このプレーン炭酸水ユーザーに向けて、本質的な刺激を訴求するため新たに挑んだのがボトルデザインの革新となる。510㎖PETでは、「サントリー天然水」のイメージと視覚・触覚・聴覚でも「バキバキ強刺激」を表現するため、炭酸入りの飲料では困難とされているボトル重心位置が尖ったボトル形状を採用している。

「炭酸飲料は内圧といってガスの圧力が容器の内側からかかるため丸みを帯びたデザインが一般的。バキバキした凸凹を施すという難題をクリアできたのはサントリーのユニークな商品開発体制があってこそ」と語るのは、ボトルデザインを担当したサントリーコミュニケーションズのデザイン部に所属する山岸彩乃氏。サントリーでは社内にインハウスデザイナーを抱えて事業横断で開発を進める体制を整えている。

今回は、通常のボトル開発の5倍となる100パターン以上の試作ボトルを大量製作して分析。応用解析シミュレーションも活用して、ボトルのどの部分に圧力がかかるかを計算するなどして試行錯誤を重ねて実現させた。

触ったときに刺激を感じる「触覚刺激」に加えて、視覚では、メタリックカラーで幅の短いラベルを採用して刺激感を表現。聴覚では、キャップとボトル口部の構造に工夫を施して爽快な開栓音が鳴るようになっている。なお、開栓音が鳴るキャップとボトルは一部製造工場では不採用となっている。

コミュニケーションは、間宮祥太朗さんを起用した新CMを6月27日に放映開始するなどして展開している。

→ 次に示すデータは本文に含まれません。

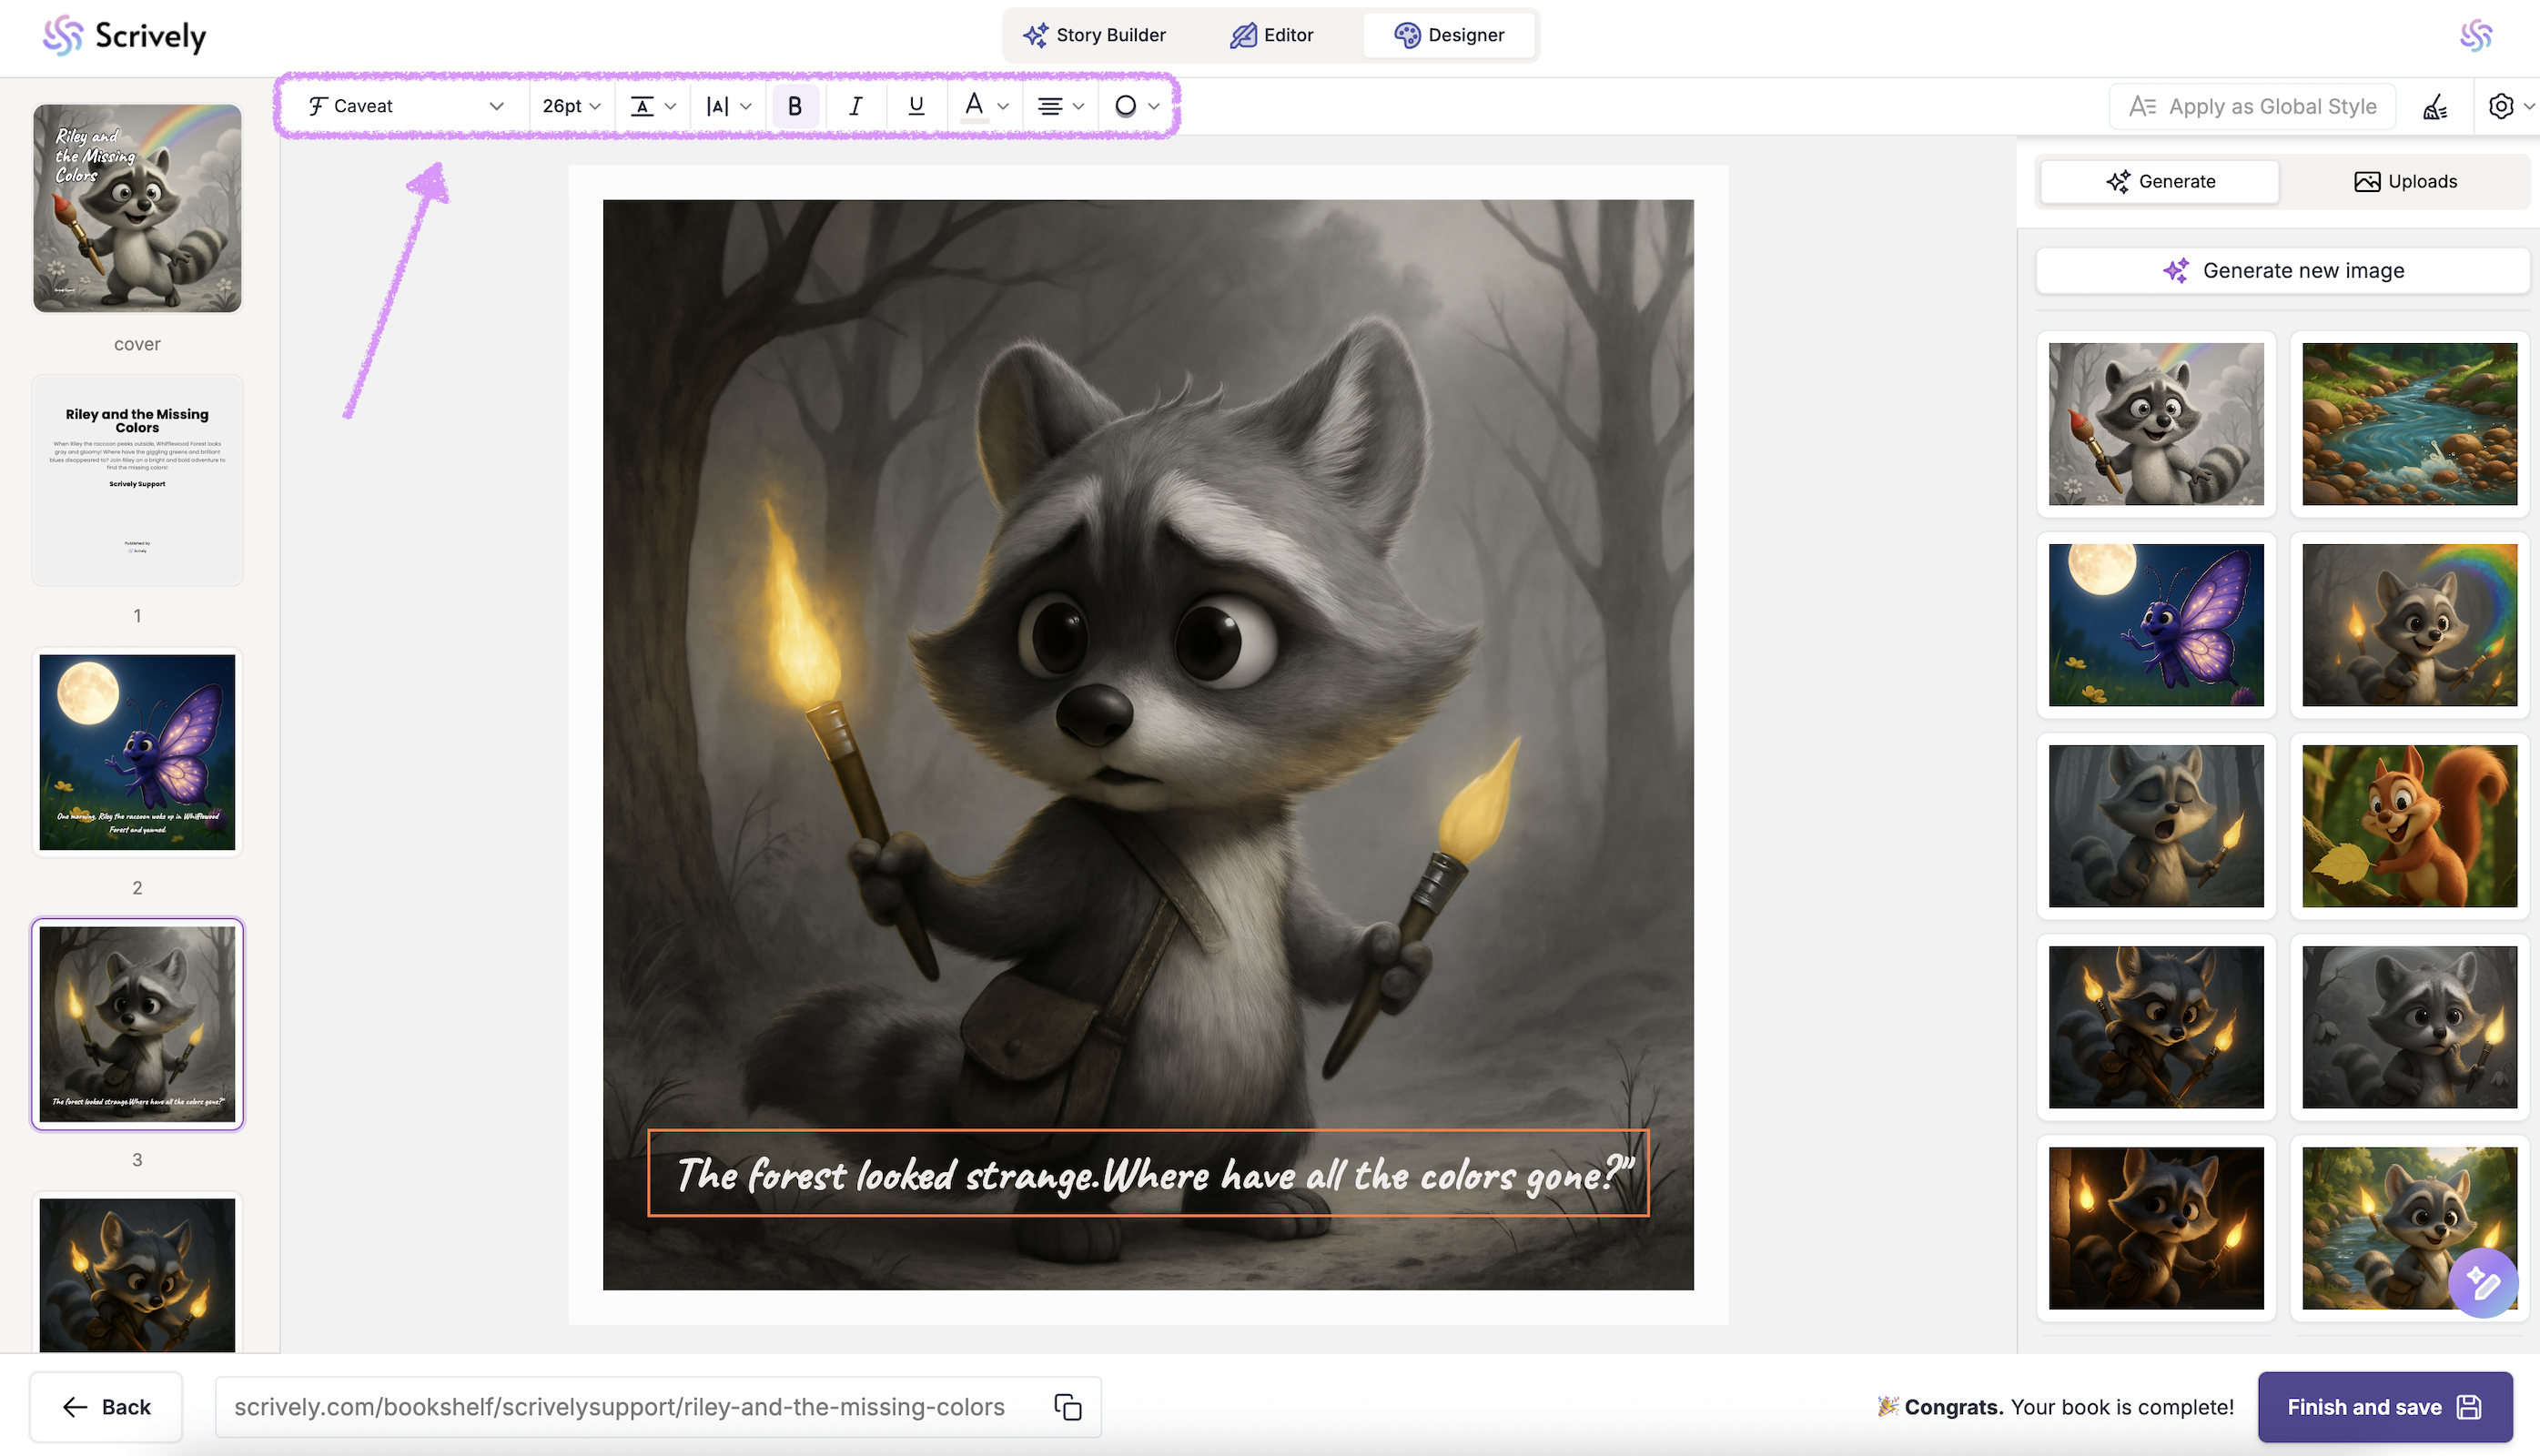
Task: Select the orange squirrel image thumbnail
Action: [x=2409, y=826]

サントリー推計によると、炭酸水市場は2020年に6千万ケース強と10年比で約8倍に拡大している。「今年1-5月累計では市場・当社ともに過去最高の実績を出していると推定している」(平岡氏)。

この好調要因となる長期的なトレンドとしては、

①できるだけ糖分をとりなくない健康志向の高まり
②情報過多の社会で強まるストレス発散ニーズ
③ハイボール・レモンサワーブームによるソーダ割りの浸透

――の三つを挙げている。

「THE STRONG 天然水スパークリング」は、この三つのトレンドに加えて、コロナ禍の閉塞感やストレスを背景に開発された。